When randomness is involved, we better use a random seed so that we can reproduce our results. We can set this directly to the argument random_state.

In [None]:
from sklearn.cluster import KMeans

#define the model, fit the model to your data 


In [None]:
#look at the cluster centres 


In [None]:
# Predicting / assigning the clusters:


In [None]:
# Check the size of the clusters
pd.Series(clusters).value_counts().sort_index()

In [None]:
# Explore the cluster assignment by placing it in the original dataset


### Time to think : What makes a cluster a "good" cluster?

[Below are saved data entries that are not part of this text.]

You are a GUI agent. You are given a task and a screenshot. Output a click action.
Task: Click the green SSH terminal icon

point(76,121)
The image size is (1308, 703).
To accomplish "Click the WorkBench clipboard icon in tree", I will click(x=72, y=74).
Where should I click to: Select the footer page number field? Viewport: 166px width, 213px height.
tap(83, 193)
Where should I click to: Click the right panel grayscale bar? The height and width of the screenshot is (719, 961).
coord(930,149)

+ By default Scikit-Learn has tried 10 different random initializations and kept the best model- based on Inertia



* **Inertia**, Intuitively, inertia tells how far away the points within a cluster are. Therefore, a small of inertia is aimed for. The range of inertia’s value starts from zero and goes up.

* **Silhouette score**, (discuss later), -1 to 1


In [None]:
# total inertia of all the centroids
kmeans.inertia_

### other parameters 

max_iter: model iterates up to 300 times by default (those are the re-computing centroids iterations we saw earlier)

tol: determine when to stop iterating (if the clusters have changed only veeeery slightly, we assume we have achieved 'convergence')

algorithm: There are variations in the implementation of most algorithms and K-Means is no exception. By default, we're using a 'smart' implementation called elkan.

## Activity 
- For learning purposes, we can tweak the parameters

In [None]:
# Play with the KMeans parameters and see how that affects the 'inertia' result.

### Finding the optimal number of clusters
We have used K=8 by default for now - but we know that 8 might not be the optimal numbner of clusters for our dataset. Having a metric like inertia, we can compute it for several K values and then use the "elbow method" to choose the best K.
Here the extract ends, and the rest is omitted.